=== Supplied information ===

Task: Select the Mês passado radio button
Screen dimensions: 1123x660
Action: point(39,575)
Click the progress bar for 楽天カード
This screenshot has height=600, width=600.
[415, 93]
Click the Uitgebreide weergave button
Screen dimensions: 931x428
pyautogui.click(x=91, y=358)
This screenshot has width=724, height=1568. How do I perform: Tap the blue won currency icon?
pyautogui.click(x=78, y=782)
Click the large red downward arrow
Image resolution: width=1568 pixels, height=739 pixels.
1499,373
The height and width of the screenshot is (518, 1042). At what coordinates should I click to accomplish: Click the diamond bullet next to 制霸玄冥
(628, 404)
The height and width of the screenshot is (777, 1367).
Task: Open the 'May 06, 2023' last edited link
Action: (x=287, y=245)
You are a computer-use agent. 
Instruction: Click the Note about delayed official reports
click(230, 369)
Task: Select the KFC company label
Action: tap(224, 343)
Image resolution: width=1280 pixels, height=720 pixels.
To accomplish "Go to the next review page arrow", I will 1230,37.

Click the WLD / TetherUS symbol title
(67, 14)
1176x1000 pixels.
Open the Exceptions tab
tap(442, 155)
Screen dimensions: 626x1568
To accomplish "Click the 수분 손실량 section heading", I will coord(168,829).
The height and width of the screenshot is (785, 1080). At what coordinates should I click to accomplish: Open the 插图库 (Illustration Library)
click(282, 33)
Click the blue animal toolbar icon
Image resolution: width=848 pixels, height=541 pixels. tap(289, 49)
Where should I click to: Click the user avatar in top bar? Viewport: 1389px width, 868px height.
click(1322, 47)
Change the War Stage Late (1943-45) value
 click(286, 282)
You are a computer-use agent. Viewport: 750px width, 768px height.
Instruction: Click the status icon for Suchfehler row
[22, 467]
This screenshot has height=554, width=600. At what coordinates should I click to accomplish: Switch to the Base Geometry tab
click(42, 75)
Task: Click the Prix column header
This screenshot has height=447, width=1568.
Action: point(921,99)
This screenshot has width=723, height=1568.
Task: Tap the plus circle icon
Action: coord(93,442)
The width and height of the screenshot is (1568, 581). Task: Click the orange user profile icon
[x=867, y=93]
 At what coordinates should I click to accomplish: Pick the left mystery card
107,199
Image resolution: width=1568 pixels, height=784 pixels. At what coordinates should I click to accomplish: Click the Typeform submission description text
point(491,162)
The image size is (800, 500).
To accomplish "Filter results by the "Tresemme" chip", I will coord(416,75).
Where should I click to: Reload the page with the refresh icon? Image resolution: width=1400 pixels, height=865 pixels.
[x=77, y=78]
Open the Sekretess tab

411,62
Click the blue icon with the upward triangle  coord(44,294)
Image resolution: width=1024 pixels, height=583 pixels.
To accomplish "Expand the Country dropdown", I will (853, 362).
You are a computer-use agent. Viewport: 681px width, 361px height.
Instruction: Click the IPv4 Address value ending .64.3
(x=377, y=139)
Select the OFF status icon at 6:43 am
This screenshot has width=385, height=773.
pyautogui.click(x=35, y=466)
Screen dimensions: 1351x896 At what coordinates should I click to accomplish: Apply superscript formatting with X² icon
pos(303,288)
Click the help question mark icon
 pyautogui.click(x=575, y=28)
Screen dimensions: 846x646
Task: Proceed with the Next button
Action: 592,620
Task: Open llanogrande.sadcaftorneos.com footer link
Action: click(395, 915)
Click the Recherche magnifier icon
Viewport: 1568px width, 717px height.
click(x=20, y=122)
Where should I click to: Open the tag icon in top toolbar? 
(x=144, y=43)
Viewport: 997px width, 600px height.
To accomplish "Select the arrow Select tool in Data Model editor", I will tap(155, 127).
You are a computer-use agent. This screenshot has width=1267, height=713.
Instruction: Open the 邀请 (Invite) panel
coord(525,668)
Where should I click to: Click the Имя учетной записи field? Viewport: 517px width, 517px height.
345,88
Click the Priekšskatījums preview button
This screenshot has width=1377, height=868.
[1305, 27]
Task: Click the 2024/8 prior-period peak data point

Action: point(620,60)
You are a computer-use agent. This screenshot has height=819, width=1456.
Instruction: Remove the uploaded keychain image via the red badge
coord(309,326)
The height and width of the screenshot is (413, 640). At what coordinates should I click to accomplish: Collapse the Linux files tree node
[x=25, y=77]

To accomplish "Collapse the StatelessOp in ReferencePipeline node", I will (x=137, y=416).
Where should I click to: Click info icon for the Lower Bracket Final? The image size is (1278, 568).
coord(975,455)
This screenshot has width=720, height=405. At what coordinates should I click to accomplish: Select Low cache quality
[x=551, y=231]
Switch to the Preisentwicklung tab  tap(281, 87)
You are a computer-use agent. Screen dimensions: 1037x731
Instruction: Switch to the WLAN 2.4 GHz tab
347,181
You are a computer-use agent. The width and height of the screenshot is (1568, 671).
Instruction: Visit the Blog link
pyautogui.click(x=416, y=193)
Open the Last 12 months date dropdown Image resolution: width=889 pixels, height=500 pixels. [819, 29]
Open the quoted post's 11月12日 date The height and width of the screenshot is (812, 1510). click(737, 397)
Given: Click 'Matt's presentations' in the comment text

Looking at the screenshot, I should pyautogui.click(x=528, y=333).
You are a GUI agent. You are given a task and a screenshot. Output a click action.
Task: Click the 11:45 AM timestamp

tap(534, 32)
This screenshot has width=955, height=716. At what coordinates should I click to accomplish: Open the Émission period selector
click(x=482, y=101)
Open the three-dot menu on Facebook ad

===

■ Work instruction
Across the records above, show each line containing the word "date".

■ Result of this exercise
Open the Last 12 months date dropdown Image resolution: width=889 pixels, height=500 pixels. [819, 29]
Open the quoted post's 11月12日 date The height and width of the screenshot is (812, 1510). click(737, 397)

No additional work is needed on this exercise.